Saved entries
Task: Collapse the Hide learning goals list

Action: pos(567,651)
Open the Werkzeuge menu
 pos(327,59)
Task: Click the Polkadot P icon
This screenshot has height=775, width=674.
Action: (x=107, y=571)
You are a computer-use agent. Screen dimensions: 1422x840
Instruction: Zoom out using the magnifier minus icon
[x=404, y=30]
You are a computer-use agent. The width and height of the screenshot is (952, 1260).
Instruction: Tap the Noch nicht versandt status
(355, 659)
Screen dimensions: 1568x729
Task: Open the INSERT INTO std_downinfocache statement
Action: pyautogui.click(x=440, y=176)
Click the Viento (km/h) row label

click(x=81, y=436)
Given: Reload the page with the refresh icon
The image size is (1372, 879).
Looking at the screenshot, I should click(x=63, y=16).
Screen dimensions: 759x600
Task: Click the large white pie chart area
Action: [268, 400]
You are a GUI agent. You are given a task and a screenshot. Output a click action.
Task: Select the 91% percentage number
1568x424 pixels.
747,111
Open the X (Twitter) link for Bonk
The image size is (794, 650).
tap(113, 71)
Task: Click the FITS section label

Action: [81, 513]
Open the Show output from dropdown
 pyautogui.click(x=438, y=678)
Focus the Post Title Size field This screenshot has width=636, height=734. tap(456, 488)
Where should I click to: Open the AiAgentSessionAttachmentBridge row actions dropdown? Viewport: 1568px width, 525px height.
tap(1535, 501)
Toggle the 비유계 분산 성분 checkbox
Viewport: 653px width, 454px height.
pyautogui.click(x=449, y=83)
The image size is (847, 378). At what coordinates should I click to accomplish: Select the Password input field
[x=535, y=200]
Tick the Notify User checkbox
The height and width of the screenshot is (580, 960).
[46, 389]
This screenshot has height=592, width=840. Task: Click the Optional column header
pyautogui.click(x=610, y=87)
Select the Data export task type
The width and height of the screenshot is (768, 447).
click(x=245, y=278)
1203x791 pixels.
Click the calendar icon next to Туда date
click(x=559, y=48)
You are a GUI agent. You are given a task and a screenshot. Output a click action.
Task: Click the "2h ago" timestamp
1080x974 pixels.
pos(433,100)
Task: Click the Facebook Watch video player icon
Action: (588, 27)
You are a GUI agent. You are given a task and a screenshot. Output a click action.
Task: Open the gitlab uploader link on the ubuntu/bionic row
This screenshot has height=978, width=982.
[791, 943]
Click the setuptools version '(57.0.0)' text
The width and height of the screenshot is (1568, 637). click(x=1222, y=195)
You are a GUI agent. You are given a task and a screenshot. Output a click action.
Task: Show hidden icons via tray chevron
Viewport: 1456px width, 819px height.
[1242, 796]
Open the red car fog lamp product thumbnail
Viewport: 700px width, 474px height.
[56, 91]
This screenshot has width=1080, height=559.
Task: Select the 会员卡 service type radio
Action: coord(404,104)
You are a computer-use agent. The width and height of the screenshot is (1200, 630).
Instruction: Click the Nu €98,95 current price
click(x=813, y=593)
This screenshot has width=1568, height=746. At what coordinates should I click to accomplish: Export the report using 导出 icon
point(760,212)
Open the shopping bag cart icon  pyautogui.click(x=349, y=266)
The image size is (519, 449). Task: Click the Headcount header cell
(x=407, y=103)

Work to be completed - Only the lines from the one with "is (1200, 630)." through the end of the data should be printed, each exactly as it appears.

Task output -
You are a computer-use agent. The width and height of the screenshot is (1200, 630).
Instruction: Click the Nu €98,95 current price
click(x=813, y=593)
This screenshot has width=1568, height=746. At what coordinates should I click to accomplish: Export the report using 导出 icon
point(760,212)
Open the shopping bag cart icon  pyautogui.click(x=349, y=266)
The image size is (519, 449). Task: Click the Headcount header cell
(x=407, y=103)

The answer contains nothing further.